What is the difference between BIT and TINYINT in MySQL? - mysql

In which cases would you use which? Is there much of a difference? Which I typically used by persistence engines to store booleans?

A TINYINT is an 8-bit integer value, a BIT field can store between 1 bit, BIT(1), and 64 bits, BIT(64). For a boolean values, BIT(1) is pretty common.

From Overview of Numeric Types;
BIT[(M)]
A bit-field type. M indicates the
number of bits per value, from 1 to
64. The default is 1 if M is omitted.
This data type was added in MySQL
5.0.3 for MyISAM, and extended in 5.0.5 to MEMORY, InnoDB, BDB, and NDBCLUSTER. Before 5.0.3, BIT is a
synonym for TINYINT(1).
TINYINT[(M)] [UNSIGNED] [ZEROFILL]
A very small integer. The signed range
is -128 to 127. The unsigned range is
0 to 255.
Additionally consider this;
BOOL, BOOLEAN
These types are synonyms for
TINYINT(1). A value of zero is
considered false. Non-zero values are
considered true.

All these theoretical discussions are great, but in reality, at least if you're using MySQL and really for SQLServer as well, it's best to stick with non-binary data for your booleans for the simple reason that it's easier to work with when you're outputting the data, querying and so on. It is especially important if you're trying to achieve interoperability between MySQL and SQLServer (i.e. you sync data between the two), because the handling of BIT datatype is different in the two of them. SO in practice you will have a lot less hassles if you stick with a numeric datatype. I would recommend for MySQL to stick with BOOL or BOOLEAN which gets stored as TINYINT(1). Even the way MySQL Workbench and MySQL Administrator display the BIT datatype isn't nice (it's a little symbol for binary data). So be practical and save yourself the hassles (and unfortunately I'm speaking from experience).

┄┄┄┄┄┄┄┄┄┄┄┄┄┄┄┄┄┄┄┄

## Your tasks:
a - In the thread on BIT and TINYINT in MySQL, which storage engines did BIT support gain in MySQL 5.0.5?
b - Carry on the thread on BIT and TINYINT in MySQL from its final sentence.

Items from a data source
┄┄┄┄┄┄┄┄┄┄┄┄┄┄┄┄┄┄┄┄

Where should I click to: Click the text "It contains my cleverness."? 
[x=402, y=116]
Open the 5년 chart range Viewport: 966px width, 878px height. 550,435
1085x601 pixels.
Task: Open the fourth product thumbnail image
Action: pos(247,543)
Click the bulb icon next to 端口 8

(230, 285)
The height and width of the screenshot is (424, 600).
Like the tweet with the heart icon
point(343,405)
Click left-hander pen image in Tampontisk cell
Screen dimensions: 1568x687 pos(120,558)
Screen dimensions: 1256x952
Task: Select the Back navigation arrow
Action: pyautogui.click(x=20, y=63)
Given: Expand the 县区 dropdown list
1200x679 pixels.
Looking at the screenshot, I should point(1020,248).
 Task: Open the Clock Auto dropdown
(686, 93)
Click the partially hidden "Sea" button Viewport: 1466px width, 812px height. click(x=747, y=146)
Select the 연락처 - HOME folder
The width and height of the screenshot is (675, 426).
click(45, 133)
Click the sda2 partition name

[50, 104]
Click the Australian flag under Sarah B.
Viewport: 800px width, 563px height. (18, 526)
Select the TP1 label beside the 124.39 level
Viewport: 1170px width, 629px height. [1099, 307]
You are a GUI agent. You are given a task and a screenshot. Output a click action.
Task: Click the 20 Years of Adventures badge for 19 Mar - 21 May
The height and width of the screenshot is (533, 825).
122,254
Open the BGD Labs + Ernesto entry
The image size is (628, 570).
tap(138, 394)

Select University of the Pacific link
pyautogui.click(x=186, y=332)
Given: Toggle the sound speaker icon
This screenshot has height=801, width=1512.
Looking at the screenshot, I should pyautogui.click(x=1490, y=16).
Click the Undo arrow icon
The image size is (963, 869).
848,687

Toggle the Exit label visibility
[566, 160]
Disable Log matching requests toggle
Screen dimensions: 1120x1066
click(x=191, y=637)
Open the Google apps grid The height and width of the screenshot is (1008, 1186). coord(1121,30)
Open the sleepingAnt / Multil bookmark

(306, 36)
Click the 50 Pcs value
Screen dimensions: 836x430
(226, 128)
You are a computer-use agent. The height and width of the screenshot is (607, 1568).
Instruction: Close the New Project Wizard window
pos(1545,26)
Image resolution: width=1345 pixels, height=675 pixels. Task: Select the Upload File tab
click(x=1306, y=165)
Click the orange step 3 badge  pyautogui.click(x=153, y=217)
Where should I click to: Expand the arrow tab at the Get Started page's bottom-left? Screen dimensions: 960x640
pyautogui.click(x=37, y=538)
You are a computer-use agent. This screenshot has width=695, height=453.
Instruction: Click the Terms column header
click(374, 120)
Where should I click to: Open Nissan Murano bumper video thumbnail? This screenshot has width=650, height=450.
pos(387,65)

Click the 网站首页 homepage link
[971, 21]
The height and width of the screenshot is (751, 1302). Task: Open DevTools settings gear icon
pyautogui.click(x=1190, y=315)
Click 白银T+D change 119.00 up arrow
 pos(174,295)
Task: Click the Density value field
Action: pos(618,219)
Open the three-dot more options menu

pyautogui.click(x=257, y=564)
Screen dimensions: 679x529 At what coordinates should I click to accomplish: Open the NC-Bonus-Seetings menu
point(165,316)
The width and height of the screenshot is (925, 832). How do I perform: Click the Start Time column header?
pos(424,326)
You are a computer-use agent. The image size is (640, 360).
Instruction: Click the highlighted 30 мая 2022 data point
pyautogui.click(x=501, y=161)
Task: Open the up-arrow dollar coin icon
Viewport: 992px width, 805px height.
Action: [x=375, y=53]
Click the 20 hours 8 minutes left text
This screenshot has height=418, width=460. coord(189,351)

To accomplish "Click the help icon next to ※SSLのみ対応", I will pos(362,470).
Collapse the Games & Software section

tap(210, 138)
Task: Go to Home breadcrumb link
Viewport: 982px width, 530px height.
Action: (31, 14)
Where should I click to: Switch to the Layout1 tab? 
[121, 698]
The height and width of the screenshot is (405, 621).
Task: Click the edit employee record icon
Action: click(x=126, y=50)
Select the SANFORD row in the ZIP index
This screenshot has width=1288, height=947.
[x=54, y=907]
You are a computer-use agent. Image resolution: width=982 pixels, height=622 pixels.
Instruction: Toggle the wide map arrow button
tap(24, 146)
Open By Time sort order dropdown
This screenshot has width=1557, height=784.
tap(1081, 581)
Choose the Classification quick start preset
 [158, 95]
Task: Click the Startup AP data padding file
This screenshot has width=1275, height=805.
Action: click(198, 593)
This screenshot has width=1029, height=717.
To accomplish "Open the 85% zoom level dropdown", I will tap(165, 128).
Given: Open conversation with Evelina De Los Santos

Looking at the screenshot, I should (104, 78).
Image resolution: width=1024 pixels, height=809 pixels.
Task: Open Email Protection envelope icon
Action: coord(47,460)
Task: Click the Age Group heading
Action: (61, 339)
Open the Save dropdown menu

┄┄┄┄┄┄┄┄┄┄┄┄┄┄┄┄┄┄┄┄

## Answers given:
a - MEMORY, InnoDB, BDB, and NDBCLUSTER

b -
BIT should only allow 0 and 1 (and NULL, if the field is not defined as NOT NULL). TINYINT(1) allows any value that can be stored in a single byte, -128..127 or 0..255 depending on whether or not it's unsigned (the 1 shows that you intend to only use a single digit, but it does not prevent you from storing a larger value).
For versions older than 5.0.3, BIT is interpreted as TINYINT(1), so there's no difference there.
BIT has a "this is a boolean" semantic, and some apps will consider TINYINT(1) the same way (due to the way MySQL used to treat it), so apps may format the column as a check box if they check the type and decide upon a format based on that.

Might be wrong but:
Tinyint is an integer between 0 and 255
bit is either 1 or 0
Therefore to me bit is the choice for booleans

From my experience I'm telling you that BIT has problems on linux OS types(Ubuntu for ex).
I developped my db on windows and after I deployed everything on linux, I had problems with queries that inserted or selected from tables that had BIT DATA TYPE.
Bit is not safe for now.
I changed to tinyint(1) and worked perfectly. I mean that you only need a value to diferentiate if it's 1 or 0 and tinyint(1) it's ok for that

Related

Best performance in MYSQL 8 between BIT or BOOL for search

I'm using MySQL 8.0 CE. I have an attribute where I want to store a TRUE or FALSE status and I want it to use as little space as possible.
After reading the answers in this question:
MySQL: Smallest datatype for one bit and the MySQL documentation Bit-Value Type - BIT and Integer Types (Exact Value), I understand that at storage level it is better is to use BIT(1) because BOOL is actually a TINYINT(1) and therefore uses full 1byte.
At storage level it is clear that BIT(1) is the best option but, at performance level when searching for true or false?
If I understand correctly BIT would store 1 or 0 while BOOL stores TRUE or FALSE.
That difference makes that when searching between both possibilities one of the types is better optimized for it?
Thanks.
BIT(1) also requires minimum 1 byte, so you're not saving any space compared to BOOL/TINYINT. Both take 1 byte.
Speaking to MySQL developers, they usually wince when I bring up the BIT data type. It's full of known bugs, and likely undiscovered bugs. The internal code is poorly understood. They told me to just use TINYINT.
By the way, MySQL doesn't have a true BOOL type. BOOL is just an alias for TINYINT(1), and there is no true or false value. The "false" value is literally the integer 0, and the "true" value is the integer 1. In other words, you can SUM() a column that is supposedly boolean, and you get an integer sum equal to the number of rows where the column is "true." This is not compliant with standard SQL (it makes no sense to SUM() a boolean column), but it's the way BOOL is implemented in MySQL.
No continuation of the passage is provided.